> TASK PROMPT: Below are records that should be duplicated exactly, with no image retained.

Records from a data source
== Segment start ==

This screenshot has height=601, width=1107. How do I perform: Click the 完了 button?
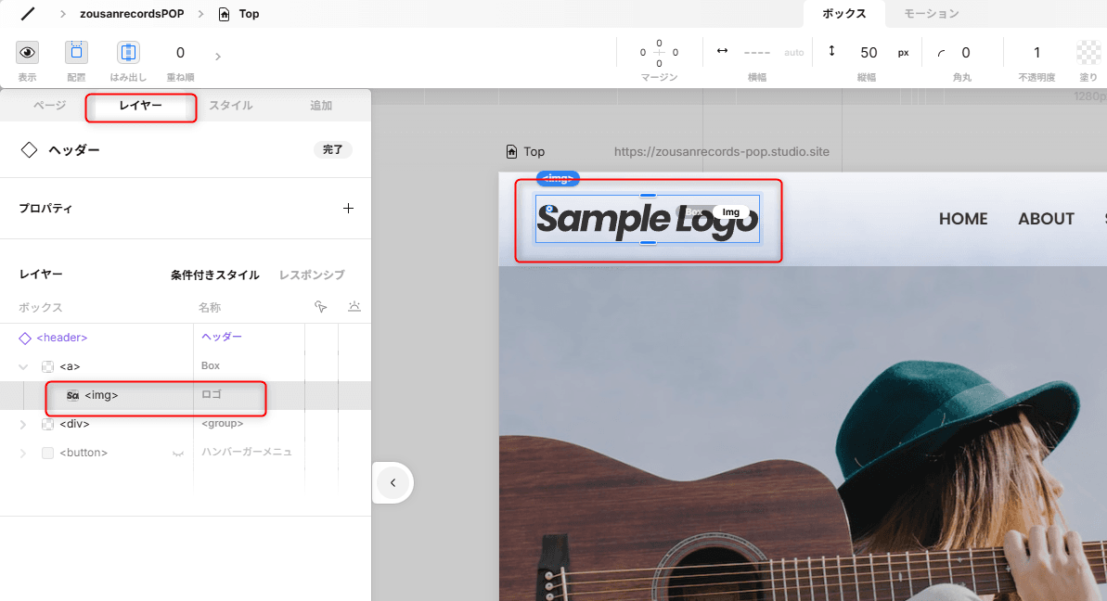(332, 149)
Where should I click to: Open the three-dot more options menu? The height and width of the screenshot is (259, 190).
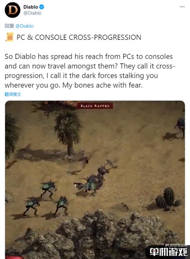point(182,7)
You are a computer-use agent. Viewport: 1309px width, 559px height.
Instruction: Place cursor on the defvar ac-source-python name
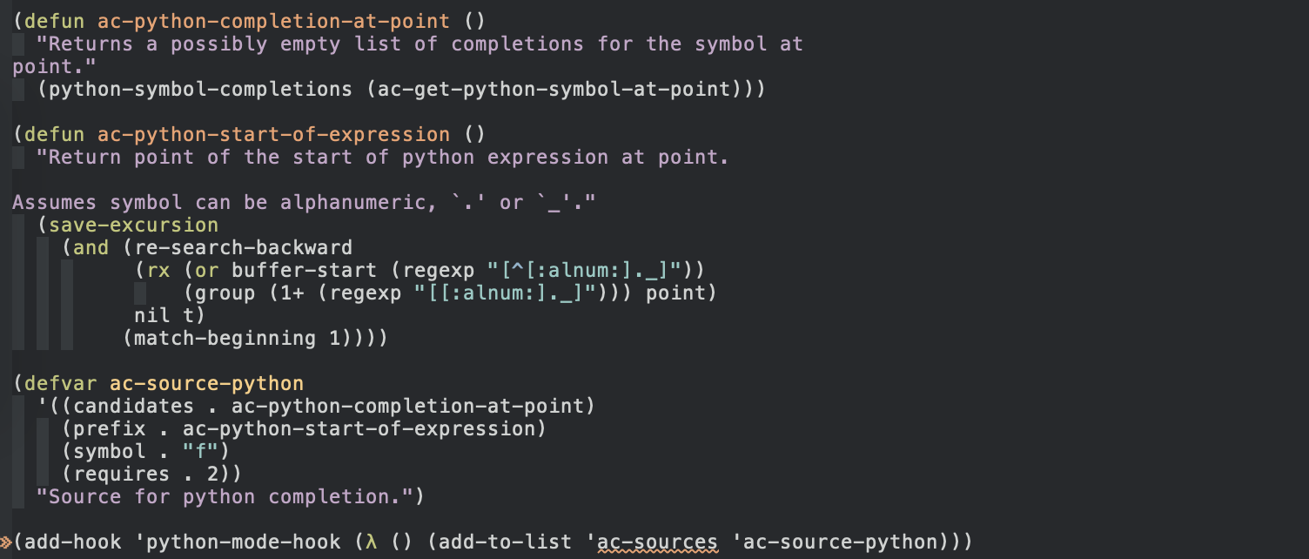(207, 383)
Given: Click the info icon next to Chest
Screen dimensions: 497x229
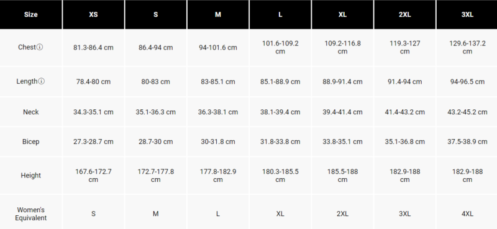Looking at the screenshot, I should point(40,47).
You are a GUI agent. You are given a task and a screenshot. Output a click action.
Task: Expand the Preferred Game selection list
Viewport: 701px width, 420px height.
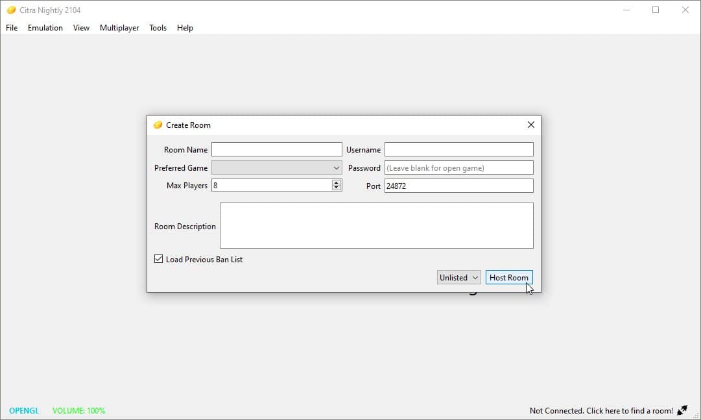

== Segment end ==

> YOUR SOLUTION:
This screenshot has height=601, width=1107. How do I perform: Click the 完了 button?
(332, 149)
Where should I click to: Open the three-dot more options menu? The height and width of the screenshot is (259, 190).
point(182,7)
You are a computer-use agent. Viewport: 1309px width, 559px height.
Instruction: Place cursor on the defvar ac-source-python name
(207, 383)
Given: Click the info icon next to Chest
Screen dimensions: 497x229
Looking at the screenshot, I should point(40,47).
You are a GUI agent. You are given a task and a screenshot. Output a click action.
Task: Expand the Preferred Game selection list
Viewport: 701px width, 420px height.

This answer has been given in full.